_Work instructions_. Put every row below into a numbered list, one line per number, and leave out the blank lines.

_Data_.
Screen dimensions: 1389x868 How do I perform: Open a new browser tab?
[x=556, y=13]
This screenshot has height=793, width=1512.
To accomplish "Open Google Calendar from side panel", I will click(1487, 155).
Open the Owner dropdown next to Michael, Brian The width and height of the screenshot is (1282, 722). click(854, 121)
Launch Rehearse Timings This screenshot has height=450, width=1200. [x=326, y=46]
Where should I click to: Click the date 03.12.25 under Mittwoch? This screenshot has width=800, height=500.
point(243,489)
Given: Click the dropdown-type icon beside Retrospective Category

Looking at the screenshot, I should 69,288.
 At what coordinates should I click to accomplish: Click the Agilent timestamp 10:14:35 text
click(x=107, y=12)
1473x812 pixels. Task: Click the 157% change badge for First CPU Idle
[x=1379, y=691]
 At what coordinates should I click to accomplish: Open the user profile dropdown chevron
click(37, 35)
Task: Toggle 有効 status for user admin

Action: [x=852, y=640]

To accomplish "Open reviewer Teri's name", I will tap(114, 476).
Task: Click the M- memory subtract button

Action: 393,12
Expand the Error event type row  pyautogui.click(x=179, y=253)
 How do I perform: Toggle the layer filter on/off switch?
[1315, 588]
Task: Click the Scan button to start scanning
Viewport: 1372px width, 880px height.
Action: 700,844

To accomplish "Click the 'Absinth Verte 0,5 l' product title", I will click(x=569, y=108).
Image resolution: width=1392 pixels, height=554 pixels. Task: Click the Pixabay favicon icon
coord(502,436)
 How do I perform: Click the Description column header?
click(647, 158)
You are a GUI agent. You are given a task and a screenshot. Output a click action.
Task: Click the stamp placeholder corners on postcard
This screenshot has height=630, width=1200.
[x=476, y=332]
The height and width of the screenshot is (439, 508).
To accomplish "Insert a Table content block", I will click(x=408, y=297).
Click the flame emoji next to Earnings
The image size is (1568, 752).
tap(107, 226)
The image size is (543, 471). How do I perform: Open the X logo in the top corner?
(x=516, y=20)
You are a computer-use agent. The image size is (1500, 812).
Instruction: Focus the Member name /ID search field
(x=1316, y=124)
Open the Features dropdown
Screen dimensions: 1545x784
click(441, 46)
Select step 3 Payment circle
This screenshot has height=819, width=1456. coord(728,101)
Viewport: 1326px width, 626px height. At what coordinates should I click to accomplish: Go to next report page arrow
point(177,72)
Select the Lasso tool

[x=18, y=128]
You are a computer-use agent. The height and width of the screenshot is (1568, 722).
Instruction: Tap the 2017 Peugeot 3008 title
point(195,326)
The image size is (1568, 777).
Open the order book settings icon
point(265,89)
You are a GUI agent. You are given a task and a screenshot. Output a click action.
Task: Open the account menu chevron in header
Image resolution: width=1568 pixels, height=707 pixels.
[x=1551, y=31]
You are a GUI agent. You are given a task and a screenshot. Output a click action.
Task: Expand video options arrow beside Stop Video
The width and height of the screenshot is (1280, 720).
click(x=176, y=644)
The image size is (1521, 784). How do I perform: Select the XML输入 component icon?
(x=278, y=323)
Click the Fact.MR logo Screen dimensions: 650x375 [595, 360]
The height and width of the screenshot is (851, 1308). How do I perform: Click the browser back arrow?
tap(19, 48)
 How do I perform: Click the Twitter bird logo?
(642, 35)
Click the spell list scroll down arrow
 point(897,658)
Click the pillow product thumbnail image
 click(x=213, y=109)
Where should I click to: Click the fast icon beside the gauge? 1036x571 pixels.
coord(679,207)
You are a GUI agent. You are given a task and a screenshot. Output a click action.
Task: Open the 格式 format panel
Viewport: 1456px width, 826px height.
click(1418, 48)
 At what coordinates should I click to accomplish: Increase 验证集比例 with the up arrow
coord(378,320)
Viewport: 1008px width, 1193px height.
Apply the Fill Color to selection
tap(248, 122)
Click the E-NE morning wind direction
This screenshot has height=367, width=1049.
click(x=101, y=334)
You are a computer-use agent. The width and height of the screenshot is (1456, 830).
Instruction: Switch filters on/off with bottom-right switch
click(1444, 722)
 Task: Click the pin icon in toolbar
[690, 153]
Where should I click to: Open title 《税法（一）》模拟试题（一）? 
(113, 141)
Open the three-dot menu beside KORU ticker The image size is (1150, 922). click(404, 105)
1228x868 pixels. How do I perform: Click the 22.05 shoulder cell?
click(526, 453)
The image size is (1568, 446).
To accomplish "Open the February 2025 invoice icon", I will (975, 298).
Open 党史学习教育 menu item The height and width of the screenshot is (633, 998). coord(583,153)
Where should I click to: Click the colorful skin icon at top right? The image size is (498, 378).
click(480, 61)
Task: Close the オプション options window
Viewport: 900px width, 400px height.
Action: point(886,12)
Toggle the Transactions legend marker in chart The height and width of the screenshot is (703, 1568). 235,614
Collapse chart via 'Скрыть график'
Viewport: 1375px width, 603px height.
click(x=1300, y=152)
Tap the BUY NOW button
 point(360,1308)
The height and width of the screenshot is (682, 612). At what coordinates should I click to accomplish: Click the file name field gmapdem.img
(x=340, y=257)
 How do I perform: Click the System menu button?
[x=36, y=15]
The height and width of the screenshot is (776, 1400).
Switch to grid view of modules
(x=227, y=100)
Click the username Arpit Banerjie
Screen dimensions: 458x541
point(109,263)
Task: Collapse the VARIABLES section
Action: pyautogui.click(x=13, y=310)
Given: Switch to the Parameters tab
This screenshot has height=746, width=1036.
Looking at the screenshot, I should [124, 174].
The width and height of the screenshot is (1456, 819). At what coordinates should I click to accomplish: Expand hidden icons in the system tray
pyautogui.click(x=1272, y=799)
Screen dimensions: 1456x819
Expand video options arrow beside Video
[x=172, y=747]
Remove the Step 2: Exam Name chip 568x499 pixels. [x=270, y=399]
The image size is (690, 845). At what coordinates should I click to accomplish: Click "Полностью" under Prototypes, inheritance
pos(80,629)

_Exercise response_.
1. Screen dimensions: 1389x868 How do I perform: Open a new browser tab?
2. [x=556, y=13]
3. This screenshot has height=793, width=1512.
4. To accomplish "Open Google Calendar from side panel", I will click(1487, 155).
5. Open the Owner dropdown next to Michael, Brian The width and height of the screenshot is (1282, 722). click(854, 121)
6. Launch Rehearse Timings This screenshot has height=450, width=1200. [x=326, y=46]
7. Where should I click to: Click the date 03.12.25 under Mittwoch? This screenshot has width=800, height=500.
8. point(243,489)
9. Given: Click the dropdown-type icon beside Retrospective Category
10. Looking at the screenshot, I should 69,288.
11.  At what coordinates should I click to accomplish: Click the Agilent timestamp 10:14:35 text
12. click(x=107, y=12)
13. 1473x812 pixels. Task: Click the 157% change badge for First CPU Idle
14. [x=1379, y=691]
15.  At what coordinates should I click to accomplish: Open the user profile dropdown chevron
16. click(37, 35)
17. Task: Toggle 有効 status for user admin
18. Action: [x=852, y=640]
19. To accomplish "Open reviewer Teri's name", I will tap(114, 476).
20. Task: Click the M- memory subtract button
21. Action: 393,12
22. Expand the Error event type row  pyautogui.click(x=179, y=253)
23.  How do I perform: Toggle the layer filter on/off switch?
24. [1315, 588]
25. Task: Click the Scan button to start scanning
26. Viewport: 1372px width, 880px height.
27. Action: 700,844
28. To accomplish "Click the 'Absinth Verte 0,5 l' product title", I will click(x=569, y=108).
29. Image resolution: width=1392 pixels, height=554 pixels. Task: Click the Pixabay favicon icon
30. coord(502,436)
31.  How do I perform: Click the Description column header?
32. click(647, 158)
33. You are a GUI agent. You are given a task and a screenshot. Output a click action.
34. Task: Click the stamp placeholder corners on postcard
35. This screenshot has height=630, width=1200.
36. [x=476, y=332]
37. The height and width of the screenshot is (439, 508).
38. To accomplish "Insert a Table content block", I will click(x=408, y=297).
39. Click the flame emoji next to Earnings
40. The image size is (1568, 752).
41. tap(107, 226)
42. The image size is (543, 471). How do I perform: Open the X logo in the top corner?
43. (x=516, y=20)
44. You are a computer-use agent. The image size is (1500, 812).
45. Instruction: Focus the Member name /ID search field
46. (x=1316, y=124)
47. Open the Features dropdown
48. Screen dimensions: 1545x784
49. click(441, 46)
50. Select step 3 Payment circle
51. This screenshot has height=819, width=1456. coord(728,101)
52. Viewport: 1326px width, 626px height. At what coordinates should I click to accomplish: Go to next report page arrow
53. point(177,72)
54. Select the Lasso tool
55. [x=18, y=128]
56. You are a computer-use agent. The height and width of the screenshot is (1568, 722).
57. Instruction: Tap the 2017 Peugeot 3008 title
58. point(195,326)
59. The image size is (1568, 777).
60. Open the order book settings icon
61. point(265,89)
62. You are a GUI agent. You are given a task and a screenshot. Output a click action.
63. Task: Open the account menu chevron in header
64. Image resolution: width=1568 pixels, height=707 pixels.
65. [x=1551, y=31]
66. You are a GUI agent. You are given a task and a screenshot. Output a click action.
67. Task: Expand video options arrow beside Stop Video
68. The width and height of the screenshot is (1280, 720).
69. click(x=176, y=644)
70. The image size is (1521, 784). How do I perform: Select the XML输入 component icon?
71. (x=278, y=323)
72. Click the Fact.MR logo Screen dimensions: 650x375 [595, 360]
73. The height and width of the screenshot is (851, 1308). How do I perform: Click the browser back arrow?
74. tap(19, 48)
75.  How do I perform: Click the Twitter bird logo?
76. (642, 35)
77. Click the spell list scroll down arrow
78.  point(897,658)
79. Click the pillow product thumbnail image
80.  click(x=213, y=109)
81. Where should I click to: Click the fast icon beside the gauge? 1036x571 pixels.
82. coord(679,207)
83. You are a GUI agent. You are given a task and a screenshot. Output a click action.
84. Task: Open the 格式 format panel
85. Viewport: 1456px width, 826px height.
86. click(1418, 48)
87.  At what coordinates should I click to accomplish: Increase 验证集比例 with the up arrow
88. coord(378,320)
89. Viewport: 1008px width, 1193px height.
90. Apply the Fill Color to selection
91. tap(248, 122)
92. Click the E-NE morning wind direction
93. This screenshot has height=367, width=1049.
94. click(x=101, y=334)
95. You are a computer-use agent. The width and height of the screenshot is (1456, 830).
96. Instruction: Switch filters on/off with bottom-right switch
97. click(1444, 722)
98.  Task: Click the pin icon in toolbar
99. [690, 153]
100. Where should I click to: Open title 《税法（一）》模拟试题（一）? 
101. (113, 141)
102. Open the three-dot menu beside KORU ticker The image size is (1150, 922). click(404, 105)
103. 1228x868 pixels. How do I perform: Click the 22.05 shoulder cell?
104. click(526, 453)
105. The image size is (1568, 446).
106. To accomplish "Open the February 2025 invoice icon", I will (975, 298).
107. Open 党史学习教育 menu item The height and width of the screenshot is (633, 998). coord(583,153)
108. Where should I click to: Click the colorful skin icon at top right? The image size is (498, 378).
109. click(480, 61)
110. Task: Close the オプション options window
111. Viewport: 900px width, 400px height.
112. Action: point(886,12)
113. Toggle the Transactions legend marker in chart The height and width of the screenshot is (703, 1568). 235,614
114. Collapse chart via 'Скрыть график'
115. Viewport: 1375px width, 603px height.
116. click(x=1300, y=152)
117. Tap the BUY NOW button
118.  point(360,1308)
119. The height and width of the screenshot is (682, 612). At what coordinates should I click to accomplish: Click the file name field gmapdem.img
120. (x=340, y=257)
121.  How do I perform: Click the System menu button?
122. [x=36, y=15]
123. The height and width of the screenshot is (776, 1400).
124. Switch to grid view of modules
125. (x=227, y=100)
126. Click the username Arpit Banerjie
127. Screen dimensions: 458x541
128. point(109,263)
129. Task: Collapse the VARIABLES section
130. Action: pyautogui.click(x=13, y=310)
131. Given: Switch to the Parameters tab
132. This screenshot has height=746, width=1036.
133. Looking at the screenshot, I should [124, 174].
134. The width and height of the screenshot is (1456, 819). At what coordinates should I click to accomplish: Expand hidden icons in the system tray
135. pyautogui.click(x=1272, y=799)
136. Screen dimensions: 1456x819
137. Expand video options arrow beside Video
138. [x=172, y=747]
139. Remove the Step 2: Exam Name chip 568x499 pixels. [x=270, y=399]
140. The image size is (690, 845). At what coordinates should I click to accomplish: Click "Полностью" under Prototypes, inheritance
141. pos(80,629)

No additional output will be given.